Passage:
-- Opening Marker --

/Fed budget contains cash for rural broadband

Fed budget contains cash for rural broadband

By Chad Ingram

Published March 26, 2019

 

The federal budget, released last week, contains money for the expansion of rural, broadband internet. 

 

The budget has $1.7 billion allotted for internet infrastructure and satellite technology for under-serviced areas.  

 

Though he’s happy to see the funding, Haliburton-Kawartha Lakes-Brock
MP Jamie Schmale noted that, while a plan for further rural broadband
expansion and improved cellular service in eastern Ontario has been in
the works for a couple of years, the funding from the feds is only
coming now, in an election year. 

 

“Although I am pleased to see Budget 2019 will support the expansion
of much-needed broadband networks in rural Canada, I’m frustrated that a
commitment has only been made in an election year,” Schmale said in a
press release. “This, despite a plan for eastern Ontario being on the
minister’s desk for two years, forcing people in our area to wait
needlessly without reliable internet and cellular service.”

-- Closing Marker --

Actions to take:
(A) Set down the part of the article on rural broadband funding that opens with the words containing "Published March 26, 2019" and closes with "for under-serviced areas.", copying it word for word.
(B) List every proper place name that appears in the article on rural broadband funding.

Given records:
-- Opening Marker --

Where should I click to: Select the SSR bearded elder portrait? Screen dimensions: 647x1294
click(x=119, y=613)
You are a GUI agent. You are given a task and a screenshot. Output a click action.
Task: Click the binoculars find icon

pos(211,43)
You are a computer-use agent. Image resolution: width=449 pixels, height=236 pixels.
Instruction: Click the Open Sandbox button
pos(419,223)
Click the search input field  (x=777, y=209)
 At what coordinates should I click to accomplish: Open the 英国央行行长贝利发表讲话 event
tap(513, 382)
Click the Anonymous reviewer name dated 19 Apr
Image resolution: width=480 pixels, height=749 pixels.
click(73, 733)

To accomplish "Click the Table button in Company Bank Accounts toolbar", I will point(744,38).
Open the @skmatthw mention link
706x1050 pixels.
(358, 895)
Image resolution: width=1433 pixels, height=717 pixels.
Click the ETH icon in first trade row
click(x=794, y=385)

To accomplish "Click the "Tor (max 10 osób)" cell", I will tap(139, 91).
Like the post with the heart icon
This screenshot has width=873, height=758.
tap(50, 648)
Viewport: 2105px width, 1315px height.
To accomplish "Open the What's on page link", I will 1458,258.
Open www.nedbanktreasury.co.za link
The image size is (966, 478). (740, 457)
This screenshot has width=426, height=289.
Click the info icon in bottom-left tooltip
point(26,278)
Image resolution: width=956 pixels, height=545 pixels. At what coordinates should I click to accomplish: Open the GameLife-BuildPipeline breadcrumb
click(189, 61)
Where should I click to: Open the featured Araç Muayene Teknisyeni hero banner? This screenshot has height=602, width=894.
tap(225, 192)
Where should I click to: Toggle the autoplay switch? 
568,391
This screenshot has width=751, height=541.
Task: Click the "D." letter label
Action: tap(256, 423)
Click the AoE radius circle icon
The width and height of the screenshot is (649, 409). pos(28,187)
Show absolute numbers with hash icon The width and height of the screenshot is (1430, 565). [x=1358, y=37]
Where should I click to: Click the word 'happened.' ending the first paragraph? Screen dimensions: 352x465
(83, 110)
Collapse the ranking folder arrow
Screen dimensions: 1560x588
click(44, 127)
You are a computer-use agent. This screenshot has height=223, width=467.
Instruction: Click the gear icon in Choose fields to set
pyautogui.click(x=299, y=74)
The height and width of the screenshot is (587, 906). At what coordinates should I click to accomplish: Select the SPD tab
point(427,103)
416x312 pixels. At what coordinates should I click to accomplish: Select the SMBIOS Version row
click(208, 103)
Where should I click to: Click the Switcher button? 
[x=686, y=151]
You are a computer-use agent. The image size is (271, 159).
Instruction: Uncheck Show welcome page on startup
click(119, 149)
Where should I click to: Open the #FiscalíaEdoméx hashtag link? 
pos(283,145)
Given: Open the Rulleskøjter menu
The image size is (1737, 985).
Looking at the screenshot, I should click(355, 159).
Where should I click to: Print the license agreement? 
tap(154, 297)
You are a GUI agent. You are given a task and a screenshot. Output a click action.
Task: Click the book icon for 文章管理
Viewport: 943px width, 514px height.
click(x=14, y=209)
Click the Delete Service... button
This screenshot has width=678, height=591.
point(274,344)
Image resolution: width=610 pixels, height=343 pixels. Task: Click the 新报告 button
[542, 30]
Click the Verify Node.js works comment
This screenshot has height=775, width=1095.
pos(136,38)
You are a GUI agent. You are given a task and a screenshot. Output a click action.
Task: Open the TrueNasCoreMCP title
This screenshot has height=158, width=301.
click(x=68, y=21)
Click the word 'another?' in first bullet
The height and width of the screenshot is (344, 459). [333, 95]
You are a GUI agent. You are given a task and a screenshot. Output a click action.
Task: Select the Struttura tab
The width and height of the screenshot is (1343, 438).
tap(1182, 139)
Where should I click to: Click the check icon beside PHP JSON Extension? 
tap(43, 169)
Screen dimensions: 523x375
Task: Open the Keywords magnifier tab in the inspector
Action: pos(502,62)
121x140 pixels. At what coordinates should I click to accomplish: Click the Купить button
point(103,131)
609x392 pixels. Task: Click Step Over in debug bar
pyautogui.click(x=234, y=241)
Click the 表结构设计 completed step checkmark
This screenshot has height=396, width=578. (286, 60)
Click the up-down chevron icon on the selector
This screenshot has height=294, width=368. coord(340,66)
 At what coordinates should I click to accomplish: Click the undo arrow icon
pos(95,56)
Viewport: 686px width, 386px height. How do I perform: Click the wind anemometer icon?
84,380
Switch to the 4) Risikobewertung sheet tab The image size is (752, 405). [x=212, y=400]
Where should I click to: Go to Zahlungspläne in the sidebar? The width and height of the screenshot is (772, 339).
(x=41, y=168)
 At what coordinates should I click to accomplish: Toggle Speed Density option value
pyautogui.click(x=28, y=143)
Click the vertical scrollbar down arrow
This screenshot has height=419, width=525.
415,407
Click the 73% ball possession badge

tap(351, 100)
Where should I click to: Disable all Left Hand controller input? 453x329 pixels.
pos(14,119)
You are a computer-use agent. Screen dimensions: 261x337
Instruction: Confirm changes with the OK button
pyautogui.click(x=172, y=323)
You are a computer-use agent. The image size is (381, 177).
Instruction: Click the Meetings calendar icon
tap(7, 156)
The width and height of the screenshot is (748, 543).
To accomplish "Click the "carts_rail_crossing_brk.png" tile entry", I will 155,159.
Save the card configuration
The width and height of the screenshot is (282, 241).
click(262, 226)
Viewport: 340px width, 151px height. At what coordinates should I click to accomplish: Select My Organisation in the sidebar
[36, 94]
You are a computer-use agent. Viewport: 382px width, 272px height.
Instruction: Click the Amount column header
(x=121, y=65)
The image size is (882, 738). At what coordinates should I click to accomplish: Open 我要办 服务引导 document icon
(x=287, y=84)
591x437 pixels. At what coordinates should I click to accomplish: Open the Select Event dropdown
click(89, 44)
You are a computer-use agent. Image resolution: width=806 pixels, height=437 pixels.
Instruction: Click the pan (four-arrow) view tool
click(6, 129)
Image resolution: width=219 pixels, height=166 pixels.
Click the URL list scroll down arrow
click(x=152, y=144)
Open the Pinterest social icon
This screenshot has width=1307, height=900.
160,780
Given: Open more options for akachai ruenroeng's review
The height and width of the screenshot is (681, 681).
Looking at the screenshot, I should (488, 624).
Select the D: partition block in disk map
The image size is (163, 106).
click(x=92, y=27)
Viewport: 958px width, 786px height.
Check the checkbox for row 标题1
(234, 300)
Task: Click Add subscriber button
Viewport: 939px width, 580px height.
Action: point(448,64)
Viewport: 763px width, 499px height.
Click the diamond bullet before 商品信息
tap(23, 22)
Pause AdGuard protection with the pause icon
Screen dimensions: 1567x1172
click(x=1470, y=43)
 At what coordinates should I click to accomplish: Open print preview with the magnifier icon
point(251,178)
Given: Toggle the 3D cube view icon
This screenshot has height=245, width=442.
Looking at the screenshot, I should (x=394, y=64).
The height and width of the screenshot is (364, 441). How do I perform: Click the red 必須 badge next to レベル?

-- Closing Marker --

Solutions by task:
(A)
Published March 26, 2019

 

The federal budget, released last week, contains money for the expansion of rural, broadband internet. 

 

The budget has $1.7 billion allotted for internet infrastructure and satellite technology for under-serviced areas.

(B)
Haliburton-Kawartha Lakes-Brock
Ontario
Canada